NHS refusing to tackle health anxiety disorder with CBT
Monday 12th July, 2010
You may know it as ‘hypochondria’, but the condition now referred to as ‘health anxiety disorder’ is costing the NHS millions of pounds every year but one solution to the problem will leave hospital Trusts financially worse off.
According to a leading psychiatrist, the NHS will not tackle the problem due to a strange financial incentive that would see them lose out on funding.
Hypochondria – or health anxiety disorder – is often a bigger problem than the suspected ailment and one in ten patients who attend hospital is said to have it.

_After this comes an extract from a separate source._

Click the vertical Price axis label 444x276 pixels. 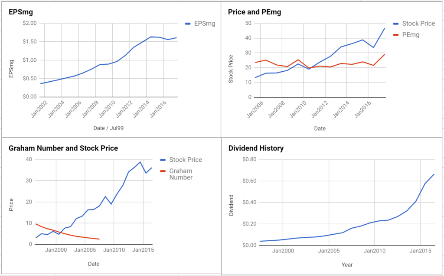(x=11, y=205)
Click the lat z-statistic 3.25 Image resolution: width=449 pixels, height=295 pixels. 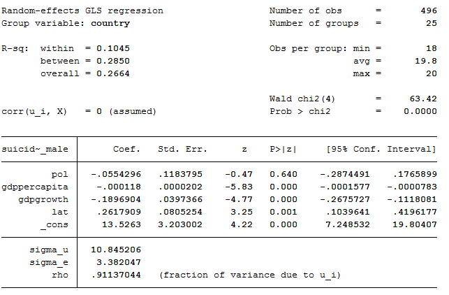coord(242,212)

Chest pains are the most common problem with patients becoming so concerned they are having a heart attack that they seek emergency medical treatment (usually by calling an ambulance).
Experts believe half of all health anxiety disorder patients could be helped with Cognitive Behaviour Therapy (CBT).
Professor Peter Tyrer, head of the Centre for Mental Health at Imperial College, London, said in a report published last week:
“We have got excellent evidence that our approach – cognitive behaviour therapy for health anxiety – can reduce anxiety and hospital visits by over 40 per cent.”
However, due to a perverse ruling, any successes in preventing unnecessary hospital admissions are bad for trust finances because they are not paid for patients they do not admit.
Professor Tyrer added:
“We have trusts telling us that they like our treatment as it gets people better and makes them more satisfied with their care, but they are worried that they may suffer a loss of income from reduced attendances so it may not pay them to support our service. And this in spite of evidence that there would be financial gains to the NHS overall.”
“Dozens of patients say they have been ill for a decade and nothing has helped but now they feel better than ever. We had one patient who had had a stent [a metal tube to hold a blood vessel open] fitted for heart trouble. He had been so petrified of another heart attack he had not been out of the house for a year and only went for his hospital appointment by specially arranged taxi. After therapy he went on holiday and climbed Snowdon.”